Laut Europol war die als "Cryptomixer" bekannte Plattform seit 2017 als hybrider Mischdienst sowohl im offenen Internet als auch im Darknet tätig und verarbeitete in diesem Zeitraum Bitcoin im Wert von mehr als 1,3 Milliarden Euro.

Die Behörden berichten, dass der Mixer von Ransomware-Gruppen, Untergrund-Cybercrime-Foren und Darknet-Marktplatzbetreibern genutzt wurde. Seine Software kombinierte Einzahlungen über lange, zufällige Zeiträume und verteilte die Gelder dann an neue Adressen, um Transaktionsspuren zu verschleiern.

Diese Methode trug dazu bei, Erlöse aus illegalem Drogen- und Waffenhandel, Zahlungskartenbetrug und Cyberangriffen zu verschleiern und ermöglichte es Kriminellen, "gereinigte" Vermögenswerte über Börsen, Geldautomaten und Bankkonten wieder in andere Kryptowährungen oder Fiat-Geld umzuwandeln.

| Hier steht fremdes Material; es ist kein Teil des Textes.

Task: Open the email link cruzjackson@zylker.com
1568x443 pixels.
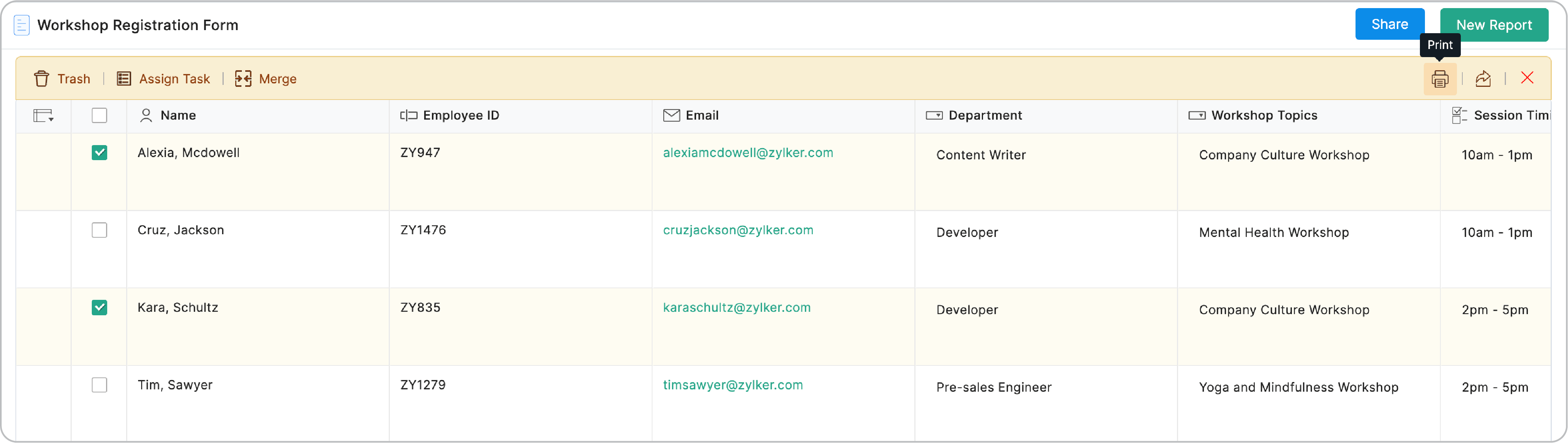Action: click(x=738, y=230)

Verstärkte Anstrengungen gegen illegale Kryptowährungsströme

Die Operation stellt eine der größten Aktionen im Rahmen der laufenden Bemühungen der EU dar, Dienste zu zerschlagen, die kriminelle Finanzströme verbergen. Europol koordinierte den Austausch von Informationen durch seine Joint Cybercrime Action Taskforce und stellte forensische Experten zur Unterstützung der Razzien zur Verfügung.

Nach Angaben von Cryptonews.com hat die Agentur in den letzten Jahren an mehreren größeren Anti-Mixing-Operationen teilgenommen, darunter die Schließung von ChipMixer im März 2023, dem damals größten Dienst seiner Art.

Die Abschaltung erfolgt vor dem Hintergrund der Verschärfung des EU-Rahmens zur Bekämpfung der Geldwäsche im Vorfeld wichtiger gesetzlicher Fristen. Nach den neuen AML-Regeln im Zusammenhang mit MiCA sind Krypto-Mixing-Dienste in der gesamten EU verboten, und datenschutzfreundliche Coins wie Monero und Zcash sollen bis 2027 verboten werden.